On 2 March 1824 at St James's Church, Piccadilly, he married Anna Constantia Beresford, a daughter of the Rev. Charles Cobbe Beresford. She later built the first marine aquarium in Britain. By his wife he had the following issue:
- George Emillus Thynne (1824–1838), eldest son who died aged 14 and predeceased his father.
- Frederick Charles Thynne (1826–1827), died aged 1.
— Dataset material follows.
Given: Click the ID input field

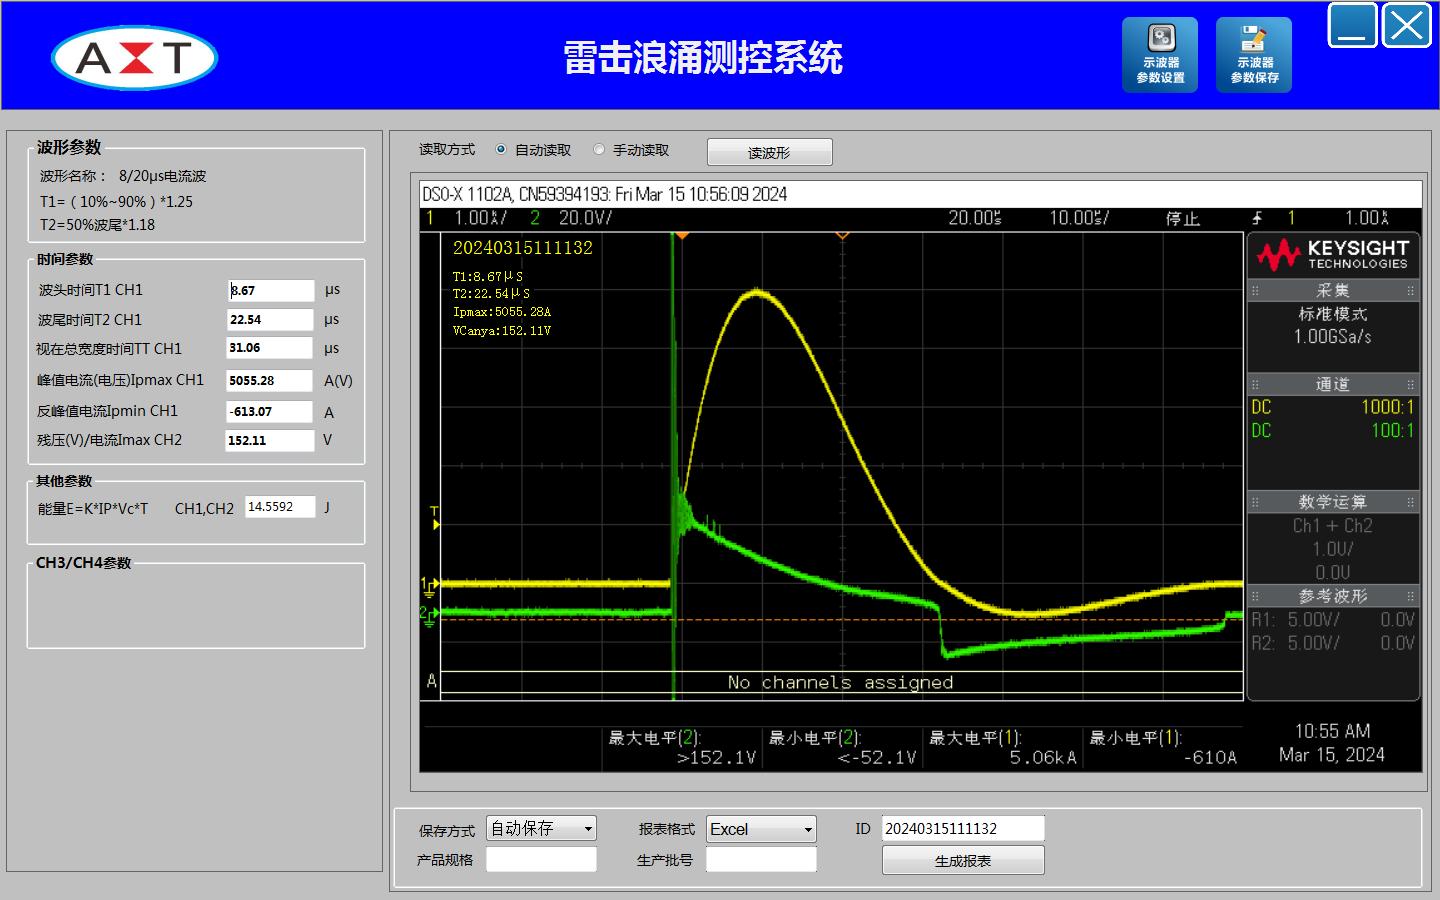Looking at the screenshot, I should 963,829.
- Francis John Thynne (1830–1910), eldest surviving son and heir, of Haynes Park, Bedfordshire, lord of the manors of Kilkhampton, Stratton and Binhamy, married Edith Marcia Caroline Sheridan daughter of Richard Brinsley Sheridan who had issue including:
  - Lt-Col. Algernon Carteret Thynne (1868–1917), Royal North Devon Hussars, DSO, of Penstowe in the parish of Kilkhampton, Cornwall, killed in action in Palestine during World War I, whose granite obelisk monument survives in the village centre of Kilkhampton with another within the parish church.
  - Capt. George Augustus Carteret Thynne (1869–1945), Royal North Devon Yeomanry, who had descendants surviving in 1968.
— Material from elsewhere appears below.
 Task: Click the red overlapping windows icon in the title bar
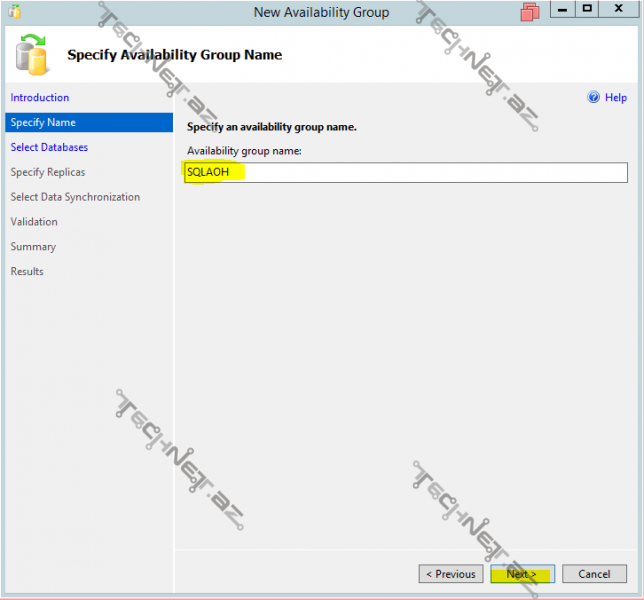pos(530,12)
- Reverend Arthur Christopher Thynne (1832–1908) married Gwenllian Elizabeth Fanny Isabel Kendall, daughter of Russell Kendall. They had seven sons, and four daughters.
- Captain William Frederick Thynne (1834–1858)
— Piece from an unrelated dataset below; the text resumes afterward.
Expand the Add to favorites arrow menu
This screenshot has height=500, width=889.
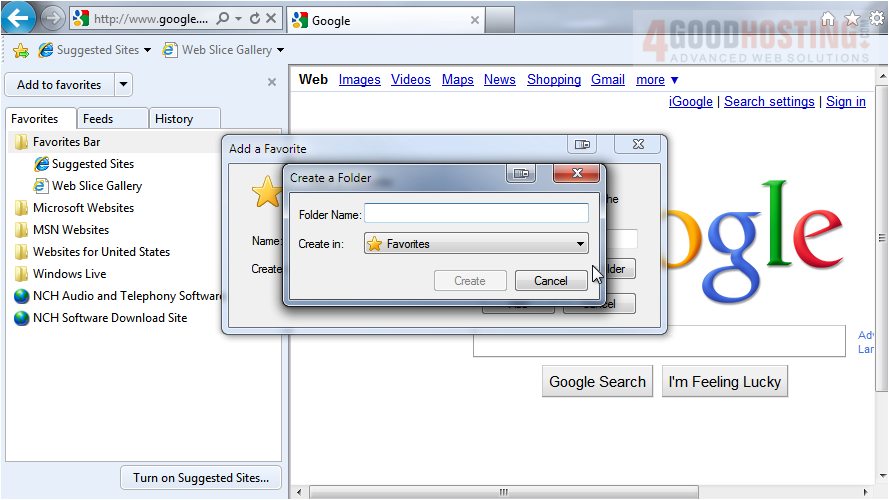(123, 85)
- Lt.-Col. Alfred Walter Thynne (1836–1917)
- John Charles Thynne (1838–1918) married Mary Elizabeth Mac Gregor, daughter of Sir John Murray-Macgregor, 3rd Baronet. They had one son, and three daughters.
- Emily Constantia Thynne (1840–1926) married twice. First to Capt. Eustace Patten, son of John Wilson-Patten, 1st Baron Winmarleigh, on 12 August 1863. Two years after his death she married Thomas Taylour, 3rd Marquess of Headfort. With Patten she one son and a two daughters, and with Lord Headfort one son and a daughter.
- Selina Charlotte Thynne (1842–1913), unmarried
- Maj.-Gen. Sir Reginald Thomas Thynne (1843–1926)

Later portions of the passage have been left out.